Excerpts from a dataset:
==========

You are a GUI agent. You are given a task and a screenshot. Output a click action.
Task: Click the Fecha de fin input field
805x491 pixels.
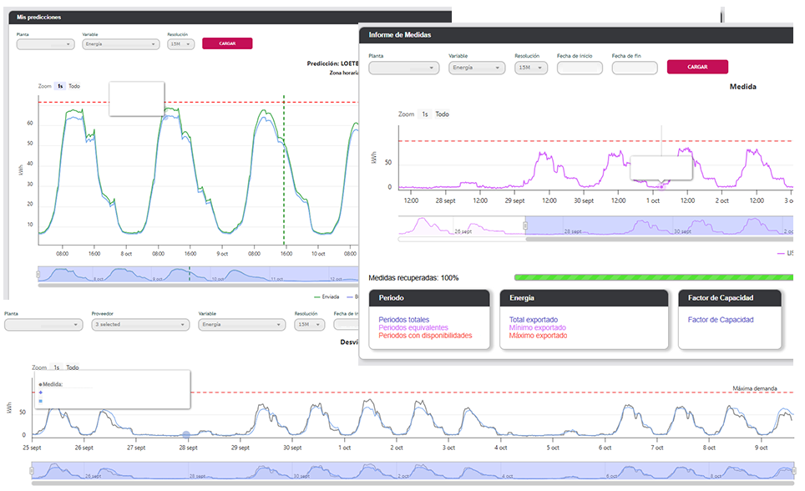click(x=635, y=68)
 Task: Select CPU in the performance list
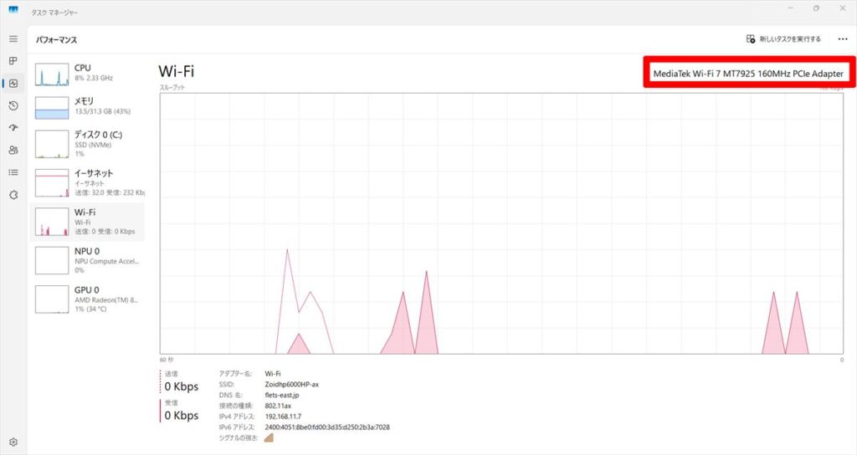tap(87, 73)
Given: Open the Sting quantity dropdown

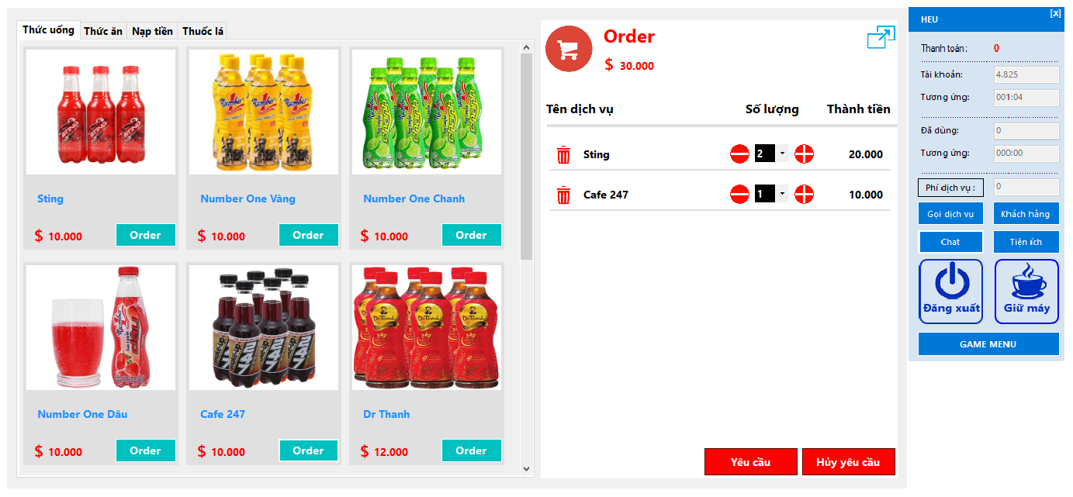Looking at the screenshot, I should (782, 154).
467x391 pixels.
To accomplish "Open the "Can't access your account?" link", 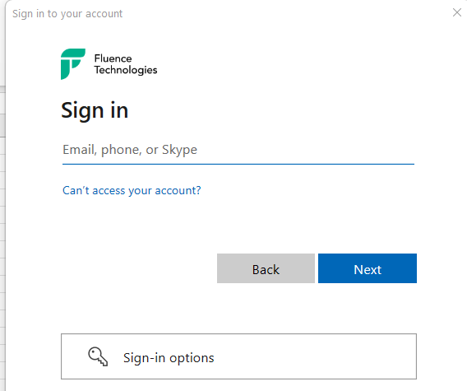I will 132,191.
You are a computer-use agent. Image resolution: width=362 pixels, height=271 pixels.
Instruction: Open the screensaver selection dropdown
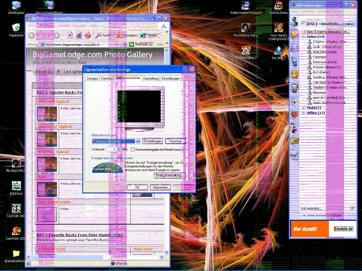[138, 141]
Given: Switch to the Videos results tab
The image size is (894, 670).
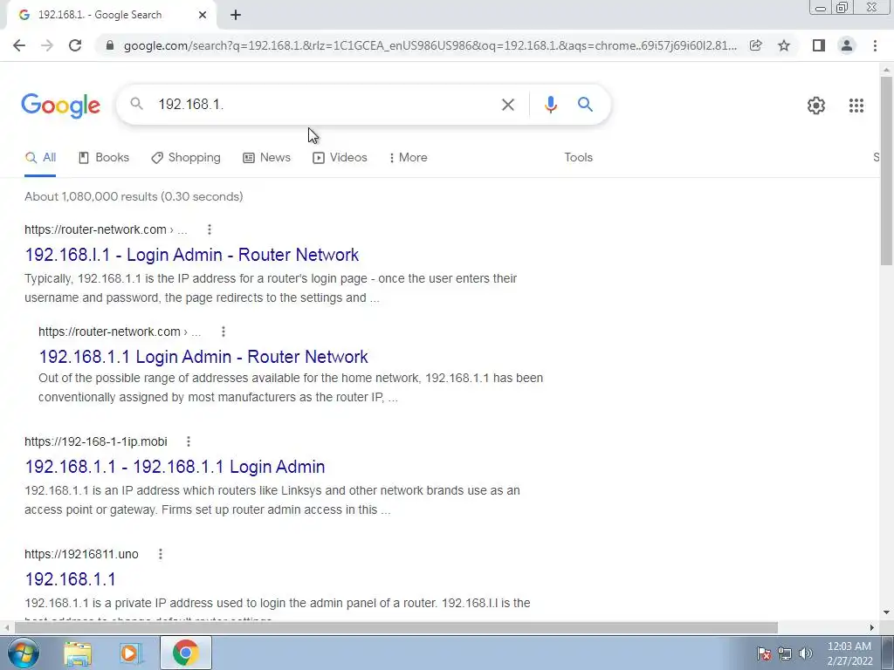Looking at the screenshot, I should [x=340, y=158].
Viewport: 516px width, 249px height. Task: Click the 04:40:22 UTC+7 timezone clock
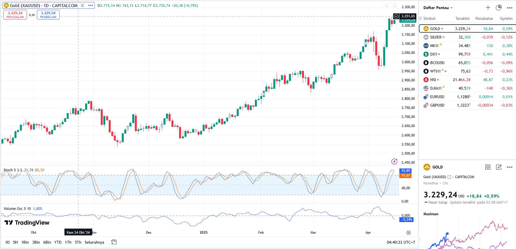[401, 242]
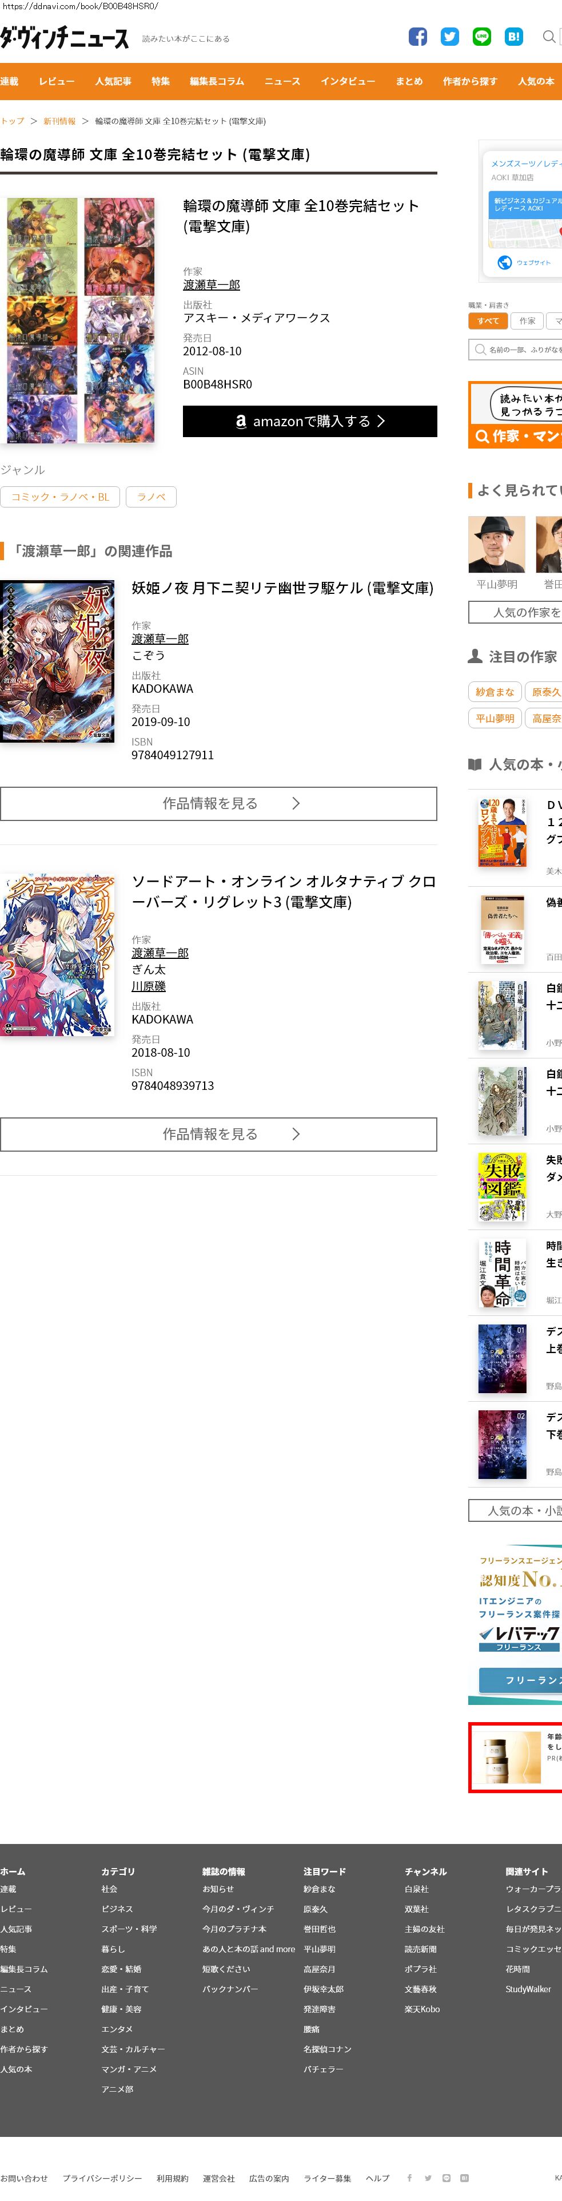This screenshot has height=2201, width=562.
Task: Open the 妖姫ノ夜 book cover thumbnail
Action: [57, 661]
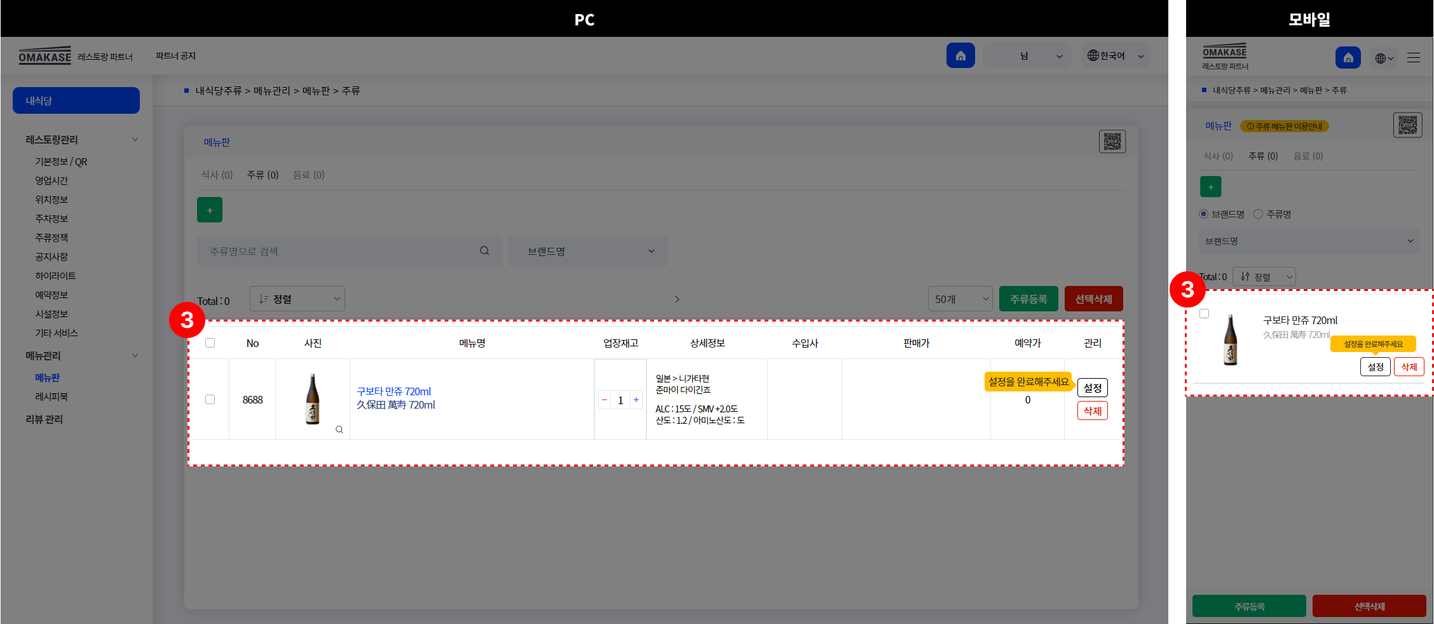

==========

◆ **Your assignment**: Each line from the one that holds "Viewport: 516px width, 249px" through the final line of the data must be retyped exactly; the pictures must not appear.

◆ **Your solution**:
Viewport: 516px width, 249px height. Task: Click the 04:40:22 UTC+7 timezone clock
[401, 242]
This screenshot has height=2201, width=562.
Task: Open the 妖姫ノ夜 book cover thumbnail
Action: [57, 661]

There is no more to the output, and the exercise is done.